Provided passage:
· · · · · · ·
# Lets see those classics with fall (colors)



## hawker (Oct 9, 2014)

Hello, all cabers....id like to see some wonderful  bicycles with the beautiful fall colors, im gona try and get a couple tomorrow. Its the right time of the year, old  bikes with fall colors.


----------



## squeedals (Oct 10, 2014)

Two shots of two of my guys........


----------



## bicycle larry (Oct 10, 2014)

*fall colours*

super nice bikes you got there saueedals. good idea hawker i will try and get some on of the fall colours too.  from bicycle larry


----------



## hawker (Oct 10, 2014)

*Fall colors*

fall, that's better


----------



## squeedals (Oct 10, 2014)

hawker said:


> View attachment 172769




Sweet bikes........but I just threw my neck out


----------



## hawker (Oct 10, 2014)

ik im a maroon...lol


----------



## Obi-Wan Schwinnobi (Oct 10, 2014)

I need patric or 2jakes to photoshop my brown bike into some deciduous vegetation. .. can't find any autumn colored palm trees


----------



## Obi-Wan Schwinnobi (Oct 10, 2014)

squeedals said:


> Two shots of two of my guys........



Top one ...wow... screaming fall colors


----------



## hawker (Oct 10, 2014)




----------



## hawker (Oct 10, 2014)

Sweet squeedals, love the orange with the colors, you have some nice bikes also....


----------



## velo-vecchio (Oct 10, 2014)

Hawker where in Wisconsin are you? Was just up there for the wheelman national meet in Waukesha - did you make it there? Also there are some nice bikes on the property of Old World Wisconsin (Hwy. 67 - Eagle, WI).


----------



## mike j (Oct 10, 2014)

*Fall Colores*

It's peaking by me now. will try to get some good shots. Posted this photo before but it seems to be a first on this thread.


----------
· · · · · · ·
[Saved data entries]
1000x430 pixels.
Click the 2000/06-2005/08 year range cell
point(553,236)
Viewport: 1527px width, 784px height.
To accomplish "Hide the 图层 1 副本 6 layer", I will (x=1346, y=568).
· · · · · · ·
Goal: Print the part of the forum thread that runs from "Hello, all cabers....id" up to and including "with fall colors.". Work only from the forum thread about classic bikes in fall colors.

Answer to the task:
Hello, all cabers....id like to see some wonderful  bicycles with the beautiful fall colors, im gona try and get a couple tomorrow. Its the right time of the year, old  bikes with fall colors.